Sobre os sinais de sobrevivência da 2.ª pessoa do plural em português europeu — um artigo de Ana Martins no semanário Sol.
O leitor também deve ter recebido na sua caixa de e-mail: um "postal" com duas velhinhas de lenço e avental, sentadas numas escadas exteriores de granito, com um portátil no regaço. Alguém inseriu na fotografia balões de falas, como na BD, mas não precisava: a imagem faz (sor)rir só pelo desajuste de realidades.
Não correu caixas de correio electrónico, mas o discurso do bispo do Funchal tem um travo de anacronismo que em muito se aproxima do contraste mostrado na tal fotografia: «Vós, que estais acostumados aos novos saberes da moderna cultura digital, nos vossos contactos partilhai, com alegria, o jubiloso anúncio pascal. Lançai uma 'onda positiva', partilhando mensagens de ânimo e coragem, alegria e esperança, amizade e união (...)» (Lusa, 11/04/09). Ou seja, «ide, fazei pios downloads e sede bons bloggers».

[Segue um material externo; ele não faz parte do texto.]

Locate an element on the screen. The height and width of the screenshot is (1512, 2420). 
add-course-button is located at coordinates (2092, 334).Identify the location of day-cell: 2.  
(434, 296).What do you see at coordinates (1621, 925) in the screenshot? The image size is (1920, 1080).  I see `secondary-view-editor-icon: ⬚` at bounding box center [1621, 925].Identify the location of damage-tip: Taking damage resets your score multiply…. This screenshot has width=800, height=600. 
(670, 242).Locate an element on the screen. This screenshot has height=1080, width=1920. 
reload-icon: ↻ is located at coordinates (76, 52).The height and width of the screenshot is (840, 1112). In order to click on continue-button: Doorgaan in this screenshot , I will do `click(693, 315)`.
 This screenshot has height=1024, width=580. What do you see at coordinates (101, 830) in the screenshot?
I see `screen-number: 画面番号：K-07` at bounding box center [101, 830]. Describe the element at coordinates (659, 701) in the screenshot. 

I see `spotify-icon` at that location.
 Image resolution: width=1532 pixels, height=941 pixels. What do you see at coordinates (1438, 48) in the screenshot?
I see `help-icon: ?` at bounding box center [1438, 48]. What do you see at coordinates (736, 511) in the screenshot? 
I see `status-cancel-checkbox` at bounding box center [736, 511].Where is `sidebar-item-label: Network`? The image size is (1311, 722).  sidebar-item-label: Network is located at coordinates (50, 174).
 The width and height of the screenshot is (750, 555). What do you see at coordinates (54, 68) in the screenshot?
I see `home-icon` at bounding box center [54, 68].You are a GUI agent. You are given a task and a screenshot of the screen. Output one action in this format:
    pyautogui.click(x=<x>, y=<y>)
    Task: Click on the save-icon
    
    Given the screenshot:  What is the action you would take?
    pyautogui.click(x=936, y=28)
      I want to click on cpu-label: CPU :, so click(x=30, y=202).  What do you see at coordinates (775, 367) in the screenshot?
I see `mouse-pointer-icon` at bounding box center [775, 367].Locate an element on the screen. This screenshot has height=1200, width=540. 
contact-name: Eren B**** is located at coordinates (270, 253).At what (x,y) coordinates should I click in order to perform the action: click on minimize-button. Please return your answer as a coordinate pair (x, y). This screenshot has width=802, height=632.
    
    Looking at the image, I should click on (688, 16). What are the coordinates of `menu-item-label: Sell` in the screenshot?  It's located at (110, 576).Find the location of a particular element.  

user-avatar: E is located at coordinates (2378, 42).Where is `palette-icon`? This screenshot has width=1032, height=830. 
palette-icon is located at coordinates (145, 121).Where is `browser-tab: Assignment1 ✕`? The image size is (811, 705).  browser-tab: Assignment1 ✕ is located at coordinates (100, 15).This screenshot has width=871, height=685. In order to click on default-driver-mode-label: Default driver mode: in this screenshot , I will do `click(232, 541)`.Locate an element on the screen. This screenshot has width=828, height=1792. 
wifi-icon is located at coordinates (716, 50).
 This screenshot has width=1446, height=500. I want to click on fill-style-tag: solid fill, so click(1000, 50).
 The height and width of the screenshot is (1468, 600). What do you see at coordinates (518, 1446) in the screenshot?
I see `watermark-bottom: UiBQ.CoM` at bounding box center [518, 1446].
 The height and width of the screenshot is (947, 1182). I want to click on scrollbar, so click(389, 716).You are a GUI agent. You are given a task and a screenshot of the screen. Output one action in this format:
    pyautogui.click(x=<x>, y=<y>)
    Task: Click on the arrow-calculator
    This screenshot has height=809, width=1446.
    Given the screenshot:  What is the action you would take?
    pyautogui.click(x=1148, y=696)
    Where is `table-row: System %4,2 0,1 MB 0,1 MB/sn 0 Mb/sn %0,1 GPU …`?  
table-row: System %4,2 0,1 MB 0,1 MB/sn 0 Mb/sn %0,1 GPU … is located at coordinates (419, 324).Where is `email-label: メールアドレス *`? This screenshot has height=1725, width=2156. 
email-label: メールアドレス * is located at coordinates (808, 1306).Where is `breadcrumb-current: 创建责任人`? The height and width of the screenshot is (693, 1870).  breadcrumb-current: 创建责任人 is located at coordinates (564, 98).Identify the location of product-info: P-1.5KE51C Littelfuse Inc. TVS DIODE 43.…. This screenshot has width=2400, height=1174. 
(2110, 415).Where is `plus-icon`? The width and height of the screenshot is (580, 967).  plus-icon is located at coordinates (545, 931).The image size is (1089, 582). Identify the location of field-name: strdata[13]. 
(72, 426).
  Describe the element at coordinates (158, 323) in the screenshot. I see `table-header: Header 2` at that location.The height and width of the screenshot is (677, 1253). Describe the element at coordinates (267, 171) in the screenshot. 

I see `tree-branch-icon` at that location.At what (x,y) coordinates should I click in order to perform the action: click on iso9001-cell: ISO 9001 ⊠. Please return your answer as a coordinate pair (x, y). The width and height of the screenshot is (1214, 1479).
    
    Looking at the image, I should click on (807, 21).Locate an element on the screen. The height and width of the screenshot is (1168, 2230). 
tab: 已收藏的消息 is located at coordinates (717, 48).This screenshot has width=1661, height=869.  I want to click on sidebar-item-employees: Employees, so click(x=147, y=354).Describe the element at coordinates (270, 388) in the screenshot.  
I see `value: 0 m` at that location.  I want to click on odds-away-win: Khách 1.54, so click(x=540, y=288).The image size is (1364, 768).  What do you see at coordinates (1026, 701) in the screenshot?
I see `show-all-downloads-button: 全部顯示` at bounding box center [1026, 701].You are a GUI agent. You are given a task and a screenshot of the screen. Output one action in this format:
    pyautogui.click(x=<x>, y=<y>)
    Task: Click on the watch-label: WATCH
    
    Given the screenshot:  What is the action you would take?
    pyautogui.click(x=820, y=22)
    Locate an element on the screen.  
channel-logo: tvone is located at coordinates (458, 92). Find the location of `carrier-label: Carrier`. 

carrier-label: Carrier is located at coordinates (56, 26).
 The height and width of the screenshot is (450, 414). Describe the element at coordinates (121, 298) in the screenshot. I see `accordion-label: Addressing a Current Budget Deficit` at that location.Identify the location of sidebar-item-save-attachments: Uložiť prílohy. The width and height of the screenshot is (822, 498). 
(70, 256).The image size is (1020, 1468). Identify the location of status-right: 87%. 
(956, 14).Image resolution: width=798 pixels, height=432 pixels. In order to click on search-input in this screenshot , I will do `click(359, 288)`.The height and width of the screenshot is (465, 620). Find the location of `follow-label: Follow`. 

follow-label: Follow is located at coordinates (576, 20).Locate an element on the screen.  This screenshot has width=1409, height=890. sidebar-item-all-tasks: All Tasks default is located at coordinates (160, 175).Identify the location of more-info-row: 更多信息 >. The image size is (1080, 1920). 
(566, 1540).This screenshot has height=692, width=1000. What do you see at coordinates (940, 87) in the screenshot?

O efeito de desajuste está, claro, a cargo do uso da 2.ª pessoa do plural: «o dinossauro "vós"», como lhe chamou Sírio Possenti (Malcomportadas Línguas, Criar Edições).
Vulgarmente dado como um caso de variação diatópica, isto é, como um hábito linguístico característico dos falares das gentes do Minho, do Douro Litoral e da Beira Interior, a verdade é que o uso do vós pode também figurar como um exemplo de variação diastrástica (variação ao longo dos estratos sociais), dado que ele está vivo em certos círculos da cultura religiosa e católica.
A imagem pode ter muito impacto, mas os óculos, o bigode e o fato pretos de nada valiam a Diácono Remédios (personagem de Herman José) sem a flexão do verbo na 2.ª pessoa do plural: «Continuai, mas com cuidado.»